Friday, September 11, 2020

Sergey’s Excommunication Unlikely to Cost Him Followers or Provoke a Split in ROC MP, Experts Say


Paul Goble

            Staunton, September 10 – A Russian Orthodox church court in Yekaterinburg has excommunicated Sergey, the dissident religious leader who has been holding court at a women’s monastery near there. He can appeal but would have to appear personally, something he has been unwilling to do so far.

            His excommunication is likely to stand, something that means all his religious titles have been taken away from him (except for monk, because Orthodoxy holds that that is not a title the church has bestowed and therefore can’t remove) and that he can’t lead or take part in any of the religious mysteries of the church (mbk-news.appspot.com/suzhet/chto-oznachaet-otluchenie/).

            It will also make it easier for the local bishopric to press its claims of ownership over the monastery which Sergey and his followers have made their center (t.me/orthozombies/329), but excommunication by itself is unlikely to cost him many of his followers or provoke a major split in the Russian Orthodox Church of the Moscow Patriarchate.

            Instead, as media attention to him fades – something the Orthodox hierarchy will do everything it can to promotes -- ever fewer people will make the pilgrimage to wherever he holds court and he will gradually fade from the scene as have most dissident priests in the Russian past. But because of his radical right-wing ideas, he will retain a following.

            The other consequence of this action by the church authorities, less obvious but ultimately more important, is that the church, by washing its hands of Sergey, is effectively turning over his case to the Russian state, the latest evidence of the increasingly corporate style of rule in Putin’s Russia.

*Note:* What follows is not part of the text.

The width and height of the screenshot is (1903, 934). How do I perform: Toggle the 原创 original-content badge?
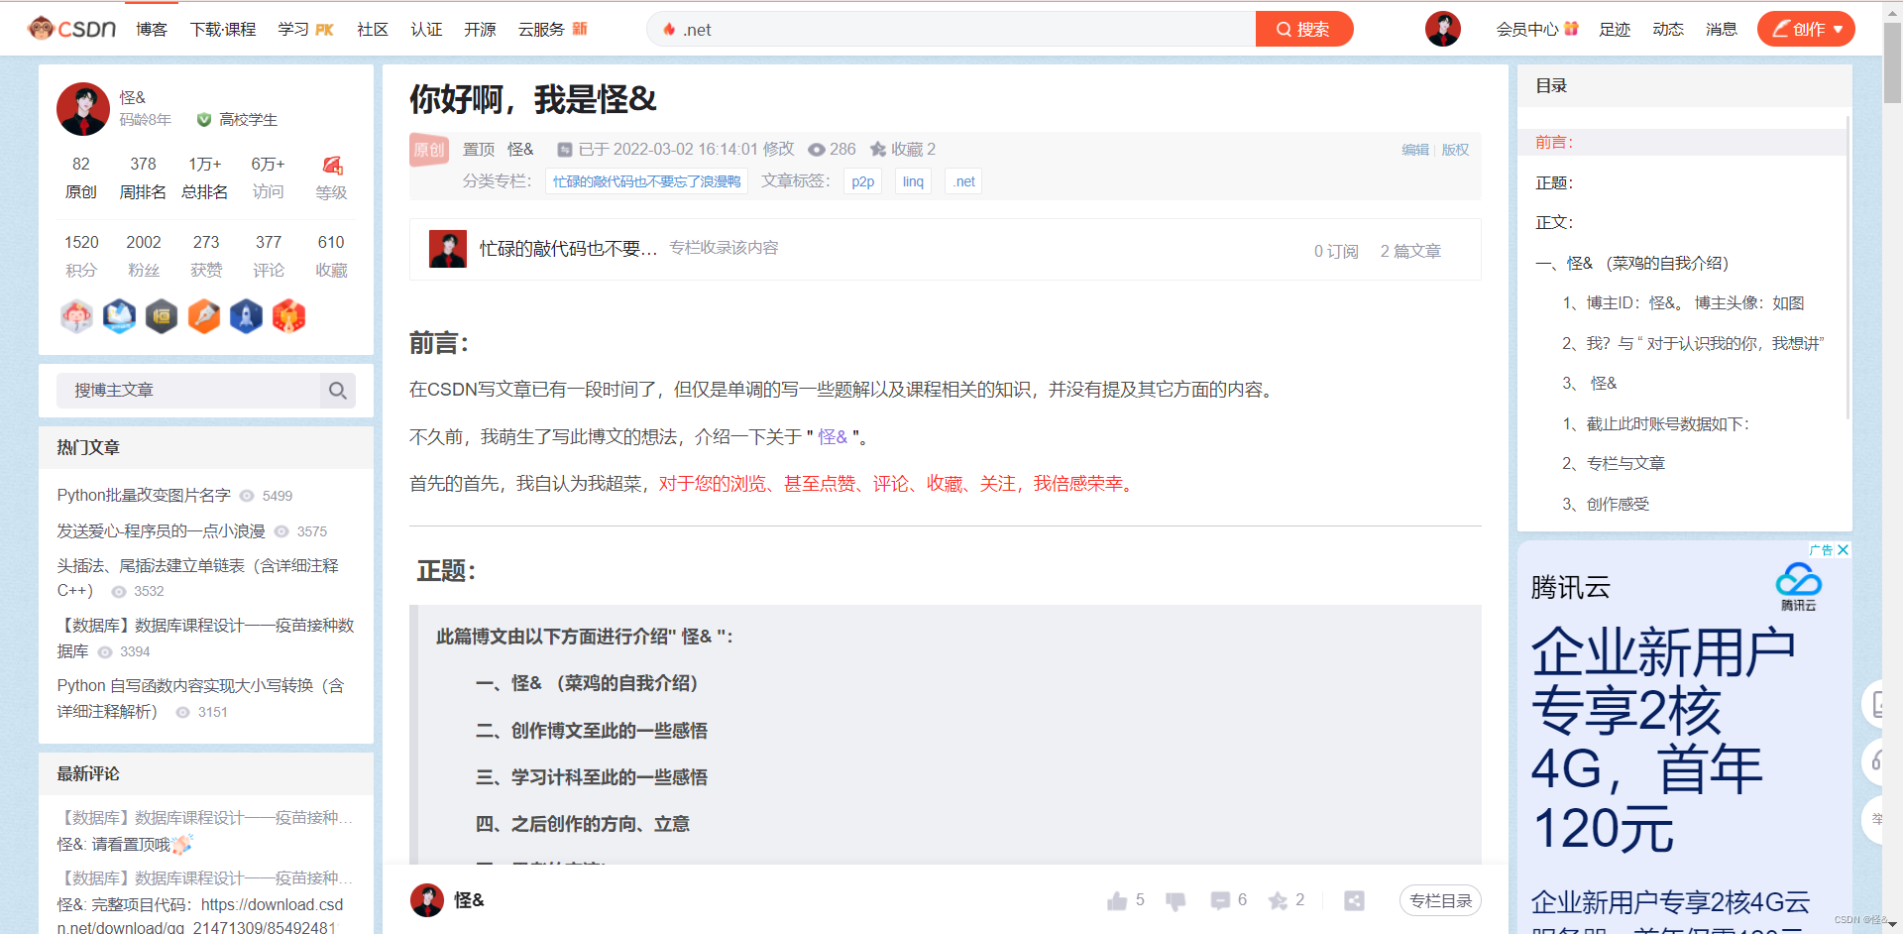pyautogui.click(x=428, y=149)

            As long as Sergey remained within the church, the state was more than ready to defer to the church as to how he should be handled. Now that the church has thrown up its hands, it has effectively handed the dissident religious leader over to the state which, given Sergey’s anti-Putin tirades in the past, is unlikely to treat him gently. 

            But the civil regime will also likely try to make this whole thing go away by simply gradually turning up the pressure. Any sharp action in the near future would attract attention and create problems for both the Kremlin and the Patriarchate that neither the one nor the other is ready to deal with at the present time.